## [Exercise objective]
Please output exactly the part of the records below that opens with the line containing "You are a computer-use" and closes with the line containing "Instruction: Select table row with Id 100207", both lines included, and nothing else.

## [The records]
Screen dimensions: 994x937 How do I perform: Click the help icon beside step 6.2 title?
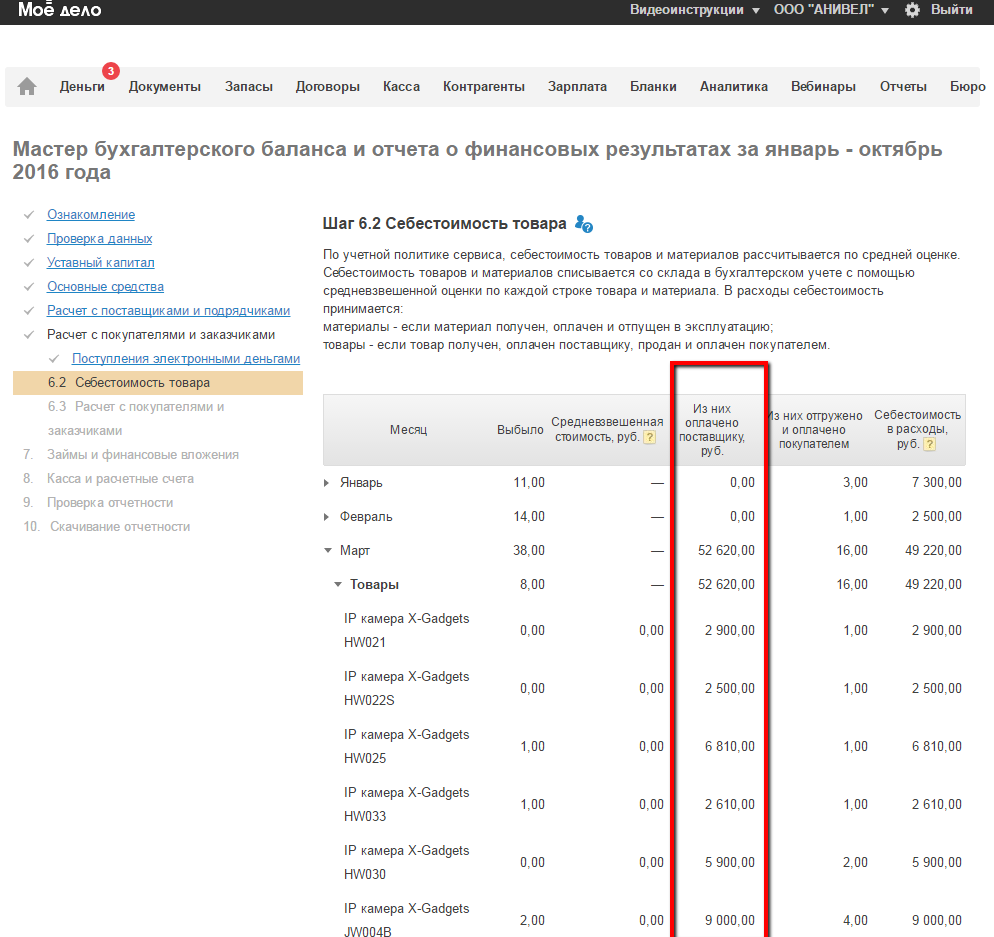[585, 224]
* * *
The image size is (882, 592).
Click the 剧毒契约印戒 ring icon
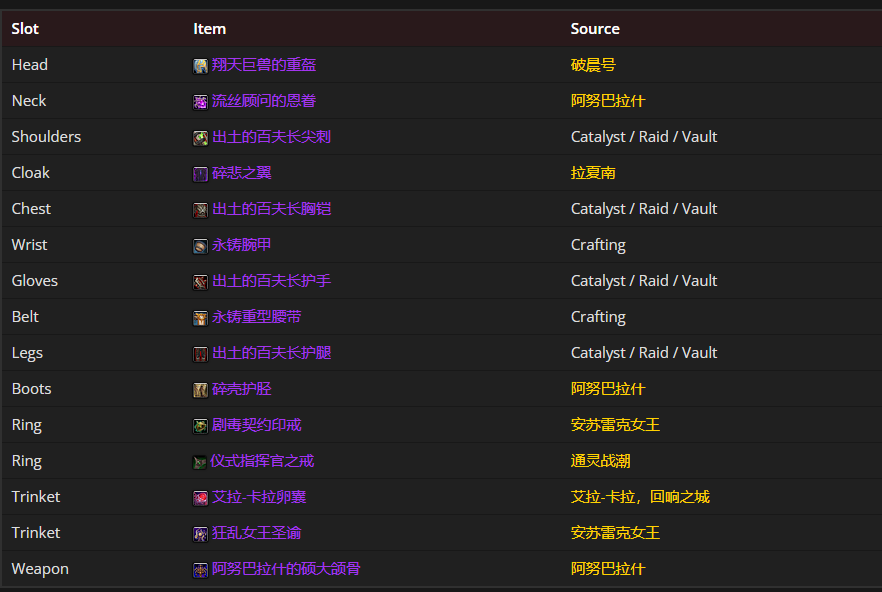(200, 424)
--
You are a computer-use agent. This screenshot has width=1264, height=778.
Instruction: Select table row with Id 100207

## [Result of the task]
You are a computer-use agent. This screenshot has width=1264, height=778.
Instruction: Select table row with Id 100207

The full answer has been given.